Rahmat HM
kompasiana.com/rahmathm
Sastra sangat terkait erat dalam kehidupan manusia. Ia menjadi bagian yang tidak terpisahkan dalam perjalanan budaya dan peradaban karya cipta manusia itu sendiri. Sastra seperti pisau tajam, bahkan jauh lebih tajam, yang mampu merobek-robek dada dan menembus ulu hati, bahkan jiwa dan pemikiran. Pisau tajam ini juga mampu menjadi alat paling efektif untuk membuat ukiran patung karya kehidupan yang paling indah. Sastra juga bisa lebih halus daripada sutra yang paling halus hingga mampu menelusup ke dalam relung jiwa hingga tunduk dan pasrah pada kekuatannya.

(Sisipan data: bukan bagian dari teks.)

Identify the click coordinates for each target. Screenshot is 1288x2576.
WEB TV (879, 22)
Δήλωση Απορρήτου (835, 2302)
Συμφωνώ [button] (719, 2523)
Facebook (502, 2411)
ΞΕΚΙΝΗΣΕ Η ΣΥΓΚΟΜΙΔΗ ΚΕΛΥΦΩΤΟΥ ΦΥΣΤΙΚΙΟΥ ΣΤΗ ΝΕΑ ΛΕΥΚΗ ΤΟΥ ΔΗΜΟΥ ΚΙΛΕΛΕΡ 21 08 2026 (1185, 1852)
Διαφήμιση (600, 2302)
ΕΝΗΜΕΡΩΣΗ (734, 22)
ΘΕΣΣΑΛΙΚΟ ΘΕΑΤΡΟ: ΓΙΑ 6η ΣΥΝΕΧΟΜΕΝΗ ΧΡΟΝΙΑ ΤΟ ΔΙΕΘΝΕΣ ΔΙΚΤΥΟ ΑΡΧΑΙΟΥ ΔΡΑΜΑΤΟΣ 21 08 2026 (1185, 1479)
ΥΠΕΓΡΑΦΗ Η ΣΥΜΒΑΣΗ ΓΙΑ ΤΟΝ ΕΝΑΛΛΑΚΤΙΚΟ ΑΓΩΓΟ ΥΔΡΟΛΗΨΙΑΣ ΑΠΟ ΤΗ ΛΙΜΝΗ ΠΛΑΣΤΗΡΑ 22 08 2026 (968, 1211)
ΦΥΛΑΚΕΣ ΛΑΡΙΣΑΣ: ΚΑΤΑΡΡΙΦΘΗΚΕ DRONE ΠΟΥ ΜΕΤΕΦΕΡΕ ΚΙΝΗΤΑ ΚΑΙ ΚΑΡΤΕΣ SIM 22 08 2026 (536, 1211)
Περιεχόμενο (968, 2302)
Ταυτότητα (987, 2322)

Sastra dan manusia serta kehidupannya adalah sebuah persoalan yang penting dan menarik untuk dibahas secara komprehensif. Sastra berisi manusia dan kehidupannya. Manusia dan kehidupannya mempunyai hubungan yang rapat dengan kehidupan sastra. Manusia menghidupi sastra dan kehidupan sastra adalah kehidupan manusia.
Kekuatan sastra yang dahsyat mampu mengubah moralitas dan karakter manusia ke dalam persepsi kehidupan yang berbeda. Sejarah menuliskan bagaiman sosok seorang Umar bin Khotob yang punya kepribadian keras akhirnya luluh dalam basuhan sejuknya kekuatan sastra ayat-ayat Al-Qur’an. Goresan luka dari tajamnya pedang takkan bisa membuatnya menangis. Hantaman pukulan dan tendangan dari algojo terkuat dan terkejam sekalipun takkan sanggup menggoyahkan ketegarannya. Ancaman pembunuhan dan kematian tidak sedikit pun membuatnya merinding ketakutan.
“Syair macam apa yang kau baca itu?” Begitu tanya Umar saat pertama kali mendengar ayat-ayat suci dari Tuhan Penguasa semesta. “Betapa indah dan agungnya kalimat di dalam syair ini,” takjub Umar setelah membacanya. Ucapan Umar menunjukan bahwa hal pertama yang membuatnyat tertarik pada Islam adalah keterpesonaannya terhadap untaian tata bahasa Al-Qur’an yang begitu indah. Hanya syair dari Illahi inilah yang mampu membuat air matanya mengalir deras. Hanya untaian kalimat indah di dalam Al-Qur’an-lah yang sanggup membuatnya takluk dan tunduk serta merinding ketakutan.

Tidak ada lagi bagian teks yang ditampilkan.